Raúl decidió por el grupo:
—Verónica parece más entera; mientras tanto, si Julio sujeta a Sara, podrá recuperarse y valerse por sí misma.
En el mismo instante, la rubia y frágil Verónica saltó sobre la cabeza de Raúl, ayudada por Héctor y pudo poner un pie en la roca, con las manos aferradas a la cuerda, cuya extremo sostenía Héctor. Después de un par de resbalones poco prometedores, comprendió de qué modo debía asegurar sus pies y aferrar la cuerda. Poco a poco, acortaba distancias hacia la cabeza de Oscar, que gritaba como un loco
—¡Animo, Vec, ya estás arriba!
Y aunque había empezado a asegurarlo antes de que ella trepase un palmo, las cosas no iban mal. Como después reconocieron por unanimidad, las chicas, algunas por lo menos, engañaban mucho. Aquella rubita esbelta como un junco se llevó la palma en su raid precipicio arriba. Lo hizo hasta incluso mejor que Héctor, que ostentaba un récord de salto con pértiga y, desde luego, que el pesadote de Raúl.

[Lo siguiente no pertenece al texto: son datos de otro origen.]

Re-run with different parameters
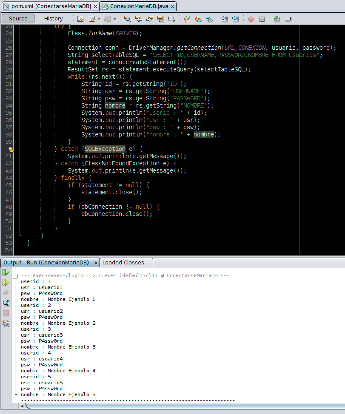 click(x=6, y=282)
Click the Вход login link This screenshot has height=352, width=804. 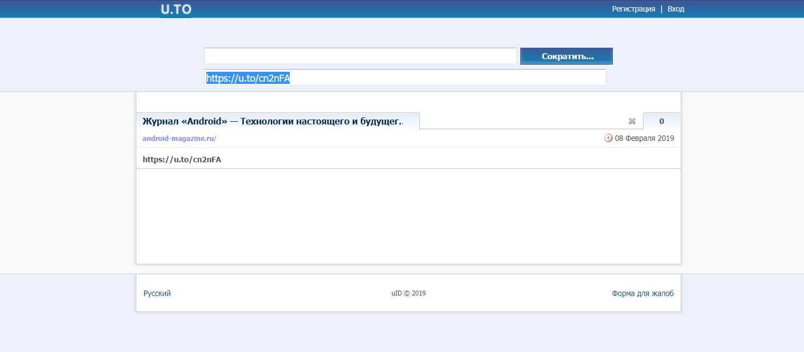676,9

Arriba, Oscar le tendía ansiosamente las manos y, por cierto, con algo de imprevisión, ya que en el último instante ambos estuvieron a punto de precipitarse en el vacío.
La ardilla, con un alarido, corrió a ponerse a salvo. Oscar había logrado sujetarse a tiempo y en cuanto Verónica hubo pisado tierra firme, Sara siguió sus pasos.
De su reciente debilidad no debía quedarle mucho, o puede que realizara esfuerzos sobrehumanos, porque, sin perder la cabeza, midiendo y asegurando todos sus movimiento, y salvo alguna leve vacilación, fue a encontrarse entre las manos de Oscar y Verónica, que habían corrido a ayudarle.
Petra se la comía con toda suerte de carantoñas.
—¿Qué hay de nosotros? —preguntó Julio, temiendo que la cuerda acusara el abuso a que estaba siendo sometida.
—Me quedaré —zanjó Héctor—. Decidid vosotros.
—Pero tú eres el jefe —replicó Raúl, que no confiaba mucho en sus cualidades de escalador.
Con toda su cachaza, Julio añadió:
—¡Echémoslo a cara o cruz, pelmazos!
—¡Lunático! —le insultó Héctor—. ¿Dónde tienes la moneda y tan siquiera mano libre para arrojarla? Y rápido, que nos estamos sujetando de puro churro.
—Pues vaya por un acertijo —se le ocurrió al inconmovible personaje—. Raúl, mastodonte, ¿cuántos botones tengo en la camisa?
—¿Eeeh…? Seis.
—Cinco.
El tranquilo hijo de cierto diplomático empezó a trepar por la cuerda plegándose y doblándose como una comba. Su hermano le gritaba enardecido y arriba varias manos se tendieron para recibirle.
Raúl aferró la cuerda libre. No había trepado ni un metro cuando cayó al vacío con la cuerda entre las manos. ¡Se había partido junto al palo de lo que fue puentecillo!